The reforms should encompass an overhaul of the National Election Committee and the Cambodian Constitutional Council, a re-jig of the voter registration system and a new law on party financing, the groups said in a statement released after the conference.

“This statement is also about resolving the current political situation and to curb the conflicts and social ills that keep happening,” Preap Kol, executive director of Transparency International Cambodia (TIC), said, referring to violence that has broken out at some post-election protests.

Koul Panha, executive director of Comfrel, said that the NGOs’ requests would be submitted to the CPP and the opposition CNRP.

“We now urge both parties to hold re-elections,” Mr. Panha said.

NEC Secretary-General Tep Nytha said Friday that a re-election was impossible.

“This is just the opinion of the civil societies…re-elections are not possible,” before the end of the fifth mandate in 2018, he said, before declining to further comment.

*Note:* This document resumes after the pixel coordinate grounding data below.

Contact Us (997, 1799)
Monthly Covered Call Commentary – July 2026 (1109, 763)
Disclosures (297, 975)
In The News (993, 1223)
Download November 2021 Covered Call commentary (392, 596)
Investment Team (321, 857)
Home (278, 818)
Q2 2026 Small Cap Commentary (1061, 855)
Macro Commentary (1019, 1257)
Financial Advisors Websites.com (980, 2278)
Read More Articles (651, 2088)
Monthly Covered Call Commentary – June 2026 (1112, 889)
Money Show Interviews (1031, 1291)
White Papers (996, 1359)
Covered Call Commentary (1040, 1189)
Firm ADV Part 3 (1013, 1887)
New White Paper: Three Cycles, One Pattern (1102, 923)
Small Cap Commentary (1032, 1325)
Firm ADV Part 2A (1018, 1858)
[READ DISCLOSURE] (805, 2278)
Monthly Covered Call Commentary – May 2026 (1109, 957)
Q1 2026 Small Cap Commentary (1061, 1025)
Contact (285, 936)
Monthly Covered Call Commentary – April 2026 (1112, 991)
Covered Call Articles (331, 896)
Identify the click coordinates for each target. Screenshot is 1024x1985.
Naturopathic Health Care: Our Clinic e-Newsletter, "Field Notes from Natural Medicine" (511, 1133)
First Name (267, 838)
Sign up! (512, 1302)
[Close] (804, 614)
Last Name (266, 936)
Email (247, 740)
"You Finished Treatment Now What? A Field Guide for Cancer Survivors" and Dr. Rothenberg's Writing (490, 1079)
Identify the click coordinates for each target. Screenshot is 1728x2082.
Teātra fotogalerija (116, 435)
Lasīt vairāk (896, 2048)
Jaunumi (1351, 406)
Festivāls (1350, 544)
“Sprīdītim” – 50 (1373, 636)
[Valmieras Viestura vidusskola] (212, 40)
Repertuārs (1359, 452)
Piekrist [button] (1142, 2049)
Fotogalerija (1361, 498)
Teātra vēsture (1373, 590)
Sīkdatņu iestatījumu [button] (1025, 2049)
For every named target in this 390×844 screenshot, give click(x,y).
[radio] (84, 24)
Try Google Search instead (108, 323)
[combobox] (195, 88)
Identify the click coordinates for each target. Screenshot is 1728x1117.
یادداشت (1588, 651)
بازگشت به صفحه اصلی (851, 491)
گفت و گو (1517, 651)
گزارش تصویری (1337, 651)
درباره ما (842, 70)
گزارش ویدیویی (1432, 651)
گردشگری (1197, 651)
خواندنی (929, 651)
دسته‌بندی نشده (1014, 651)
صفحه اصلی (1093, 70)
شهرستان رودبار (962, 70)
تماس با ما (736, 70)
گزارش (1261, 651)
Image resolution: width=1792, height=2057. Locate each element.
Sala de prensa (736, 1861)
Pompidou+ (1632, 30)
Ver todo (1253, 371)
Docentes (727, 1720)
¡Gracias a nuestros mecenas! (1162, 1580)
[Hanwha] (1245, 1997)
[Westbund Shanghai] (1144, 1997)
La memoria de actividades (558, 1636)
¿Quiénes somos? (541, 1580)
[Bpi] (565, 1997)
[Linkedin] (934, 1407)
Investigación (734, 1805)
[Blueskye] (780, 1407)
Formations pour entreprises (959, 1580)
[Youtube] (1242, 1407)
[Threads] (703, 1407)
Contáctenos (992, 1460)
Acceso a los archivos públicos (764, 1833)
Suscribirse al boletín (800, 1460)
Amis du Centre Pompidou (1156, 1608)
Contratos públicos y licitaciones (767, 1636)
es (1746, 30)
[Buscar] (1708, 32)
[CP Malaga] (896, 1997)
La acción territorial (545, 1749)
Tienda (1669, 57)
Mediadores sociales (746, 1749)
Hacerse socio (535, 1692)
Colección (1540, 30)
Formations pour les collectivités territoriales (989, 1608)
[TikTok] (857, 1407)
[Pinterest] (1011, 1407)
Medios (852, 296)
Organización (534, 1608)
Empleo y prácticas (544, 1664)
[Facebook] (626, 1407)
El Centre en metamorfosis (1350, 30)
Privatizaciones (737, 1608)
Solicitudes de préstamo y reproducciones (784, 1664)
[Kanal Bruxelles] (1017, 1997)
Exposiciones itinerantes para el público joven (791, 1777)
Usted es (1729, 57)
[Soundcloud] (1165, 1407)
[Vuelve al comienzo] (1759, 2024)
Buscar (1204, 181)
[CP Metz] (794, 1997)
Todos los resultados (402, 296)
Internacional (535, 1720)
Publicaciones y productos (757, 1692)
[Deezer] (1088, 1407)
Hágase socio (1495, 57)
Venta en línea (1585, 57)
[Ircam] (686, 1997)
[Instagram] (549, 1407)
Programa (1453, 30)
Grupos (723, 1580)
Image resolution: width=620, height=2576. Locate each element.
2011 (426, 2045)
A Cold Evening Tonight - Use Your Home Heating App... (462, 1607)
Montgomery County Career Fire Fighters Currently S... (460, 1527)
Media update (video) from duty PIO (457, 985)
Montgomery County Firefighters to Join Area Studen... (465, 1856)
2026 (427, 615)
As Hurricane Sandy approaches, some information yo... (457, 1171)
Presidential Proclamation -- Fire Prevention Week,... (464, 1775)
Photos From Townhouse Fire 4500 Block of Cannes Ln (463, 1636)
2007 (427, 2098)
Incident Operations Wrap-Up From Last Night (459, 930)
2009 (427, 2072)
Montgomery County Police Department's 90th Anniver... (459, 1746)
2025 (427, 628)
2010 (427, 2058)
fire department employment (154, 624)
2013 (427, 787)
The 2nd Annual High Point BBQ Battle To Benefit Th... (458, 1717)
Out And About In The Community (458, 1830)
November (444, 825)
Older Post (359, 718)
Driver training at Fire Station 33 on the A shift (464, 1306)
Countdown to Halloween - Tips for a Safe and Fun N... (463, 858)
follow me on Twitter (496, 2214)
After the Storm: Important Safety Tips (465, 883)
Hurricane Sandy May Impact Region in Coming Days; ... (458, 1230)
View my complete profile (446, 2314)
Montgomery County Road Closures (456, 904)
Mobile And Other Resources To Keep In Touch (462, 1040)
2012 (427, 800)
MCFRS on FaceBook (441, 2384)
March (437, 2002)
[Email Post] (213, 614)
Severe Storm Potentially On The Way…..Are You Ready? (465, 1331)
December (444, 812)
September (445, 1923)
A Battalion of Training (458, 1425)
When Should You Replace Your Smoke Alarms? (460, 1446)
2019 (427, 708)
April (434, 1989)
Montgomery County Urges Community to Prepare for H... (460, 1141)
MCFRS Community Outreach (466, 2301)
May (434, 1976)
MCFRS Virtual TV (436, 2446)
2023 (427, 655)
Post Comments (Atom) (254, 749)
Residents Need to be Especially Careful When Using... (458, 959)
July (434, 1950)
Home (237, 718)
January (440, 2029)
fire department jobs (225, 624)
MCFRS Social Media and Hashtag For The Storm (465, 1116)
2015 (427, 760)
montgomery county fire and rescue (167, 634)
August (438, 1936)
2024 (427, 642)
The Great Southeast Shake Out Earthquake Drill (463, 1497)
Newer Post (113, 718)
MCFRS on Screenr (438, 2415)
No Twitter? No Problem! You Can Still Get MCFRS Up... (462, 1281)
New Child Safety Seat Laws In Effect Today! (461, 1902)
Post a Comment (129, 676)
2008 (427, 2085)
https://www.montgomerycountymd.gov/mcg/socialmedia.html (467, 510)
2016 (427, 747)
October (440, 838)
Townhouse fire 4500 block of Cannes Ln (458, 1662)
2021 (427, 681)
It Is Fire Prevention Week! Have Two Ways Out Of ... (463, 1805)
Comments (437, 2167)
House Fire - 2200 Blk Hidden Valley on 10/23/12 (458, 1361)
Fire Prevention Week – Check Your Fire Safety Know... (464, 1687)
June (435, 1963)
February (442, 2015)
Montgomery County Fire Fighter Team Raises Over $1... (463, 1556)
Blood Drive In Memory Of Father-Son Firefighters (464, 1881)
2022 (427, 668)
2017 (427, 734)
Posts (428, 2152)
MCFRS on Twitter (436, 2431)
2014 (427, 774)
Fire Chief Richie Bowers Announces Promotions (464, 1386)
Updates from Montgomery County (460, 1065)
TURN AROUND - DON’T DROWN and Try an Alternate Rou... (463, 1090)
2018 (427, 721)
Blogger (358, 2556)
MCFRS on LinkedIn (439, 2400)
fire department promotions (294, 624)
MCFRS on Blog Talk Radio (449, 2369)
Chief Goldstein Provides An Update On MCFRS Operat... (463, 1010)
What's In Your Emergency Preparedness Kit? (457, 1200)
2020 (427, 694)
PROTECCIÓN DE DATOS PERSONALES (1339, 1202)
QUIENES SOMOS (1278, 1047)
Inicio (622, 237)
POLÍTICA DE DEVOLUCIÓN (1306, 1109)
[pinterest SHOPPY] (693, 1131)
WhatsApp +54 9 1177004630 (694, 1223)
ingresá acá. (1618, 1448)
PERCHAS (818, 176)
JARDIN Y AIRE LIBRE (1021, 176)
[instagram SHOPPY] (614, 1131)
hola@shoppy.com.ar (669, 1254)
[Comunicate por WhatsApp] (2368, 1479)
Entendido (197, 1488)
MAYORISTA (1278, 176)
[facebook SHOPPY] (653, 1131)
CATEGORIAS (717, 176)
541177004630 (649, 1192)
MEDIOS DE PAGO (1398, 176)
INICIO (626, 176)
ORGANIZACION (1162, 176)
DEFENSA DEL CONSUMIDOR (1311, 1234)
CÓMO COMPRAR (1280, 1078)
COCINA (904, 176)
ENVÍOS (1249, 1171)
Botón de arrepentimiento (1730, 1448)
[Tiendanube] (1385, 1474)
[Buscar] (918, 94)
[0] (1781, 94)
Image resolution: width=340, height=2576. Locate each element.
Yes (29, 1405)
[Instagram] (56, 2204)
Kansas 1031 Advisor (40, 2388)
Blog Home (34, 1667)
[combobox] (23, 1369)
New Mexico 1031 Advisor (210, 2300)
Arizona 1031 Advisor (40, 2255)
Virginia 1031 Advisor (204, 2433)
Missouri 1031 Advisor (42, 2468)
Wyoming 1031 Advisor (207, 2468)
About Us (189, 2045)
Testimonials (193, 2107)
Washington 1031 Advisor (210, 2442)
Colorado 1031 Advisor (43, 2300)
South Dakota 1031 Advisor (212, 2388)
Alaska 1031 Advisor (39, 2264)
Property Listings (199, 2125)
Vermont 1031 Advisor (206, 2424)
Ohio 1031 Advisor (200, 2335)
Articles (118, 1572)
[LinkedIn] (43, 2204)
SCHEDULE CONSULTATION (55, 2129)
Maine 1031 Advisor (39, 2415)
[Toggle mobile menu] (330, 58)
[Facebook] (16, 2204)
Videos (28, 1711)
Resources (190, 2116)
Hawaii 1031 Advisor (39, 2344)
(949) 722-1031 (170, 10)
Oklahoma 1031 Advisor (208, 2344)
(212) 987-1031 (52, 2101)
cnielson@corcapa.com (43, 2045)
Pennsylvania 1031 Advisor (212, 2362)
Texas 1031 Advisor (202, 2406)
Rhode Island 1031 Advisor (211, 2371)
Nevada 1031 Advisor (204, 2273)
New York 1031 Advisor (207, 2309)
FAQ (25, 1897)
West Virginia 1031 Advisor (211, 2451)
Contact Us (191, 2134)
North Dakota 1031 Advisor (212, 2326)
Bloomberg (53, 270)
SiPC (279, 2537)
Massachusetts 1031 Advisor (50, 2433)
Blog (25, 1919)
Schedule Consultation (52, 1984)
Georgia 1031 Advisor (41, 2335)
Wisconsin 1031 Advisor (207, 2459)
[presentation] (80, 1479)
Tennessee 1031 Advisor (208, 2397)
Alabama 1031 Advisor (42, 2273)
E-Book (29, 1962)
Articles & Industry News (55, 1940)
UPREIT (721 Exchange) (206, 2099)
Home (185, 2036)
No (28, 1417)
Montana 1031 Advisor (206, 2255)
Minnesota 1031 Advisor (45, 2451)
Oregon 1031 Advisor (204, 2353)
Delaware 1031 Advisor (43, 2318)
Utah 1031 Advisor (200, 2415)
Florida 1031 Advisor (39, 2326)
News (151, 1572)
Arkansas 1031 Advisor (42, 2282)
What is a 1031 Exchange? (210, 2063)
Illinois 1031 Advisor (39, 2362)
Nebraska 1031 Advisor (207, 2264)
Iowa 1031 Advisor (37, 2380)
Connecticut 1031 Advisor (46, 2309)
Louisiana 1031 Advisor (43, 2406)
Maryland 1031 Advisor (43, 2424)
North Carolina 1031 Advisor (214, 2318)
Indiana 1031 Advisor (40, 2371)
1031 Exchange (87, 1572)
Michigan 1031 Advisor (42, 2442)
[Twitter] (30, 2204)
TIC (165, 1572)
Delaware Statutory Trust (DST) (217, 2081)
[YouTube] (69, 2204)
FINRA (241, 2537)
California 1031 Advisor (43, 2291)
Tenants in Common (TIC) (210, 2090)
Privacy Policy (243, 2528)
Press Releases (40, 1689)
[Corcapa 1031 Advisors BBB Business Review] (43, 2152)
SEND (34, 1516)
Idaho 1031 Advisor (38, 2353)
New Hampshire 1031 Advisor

A report released last month by a coalition of NGOs, including TIC and Comfrel, found that the CPP saw a significant increase in its share of votes in areas where the most irregularities were reported on election day.

Calls by the NGOs for a re-vote echo the opposition’s latest demands. While the CNRP had initially called for an investigation into electoral irregularities, in the past month they have demanded complete re-vote and Prime Minister Hun Sen’s resignation.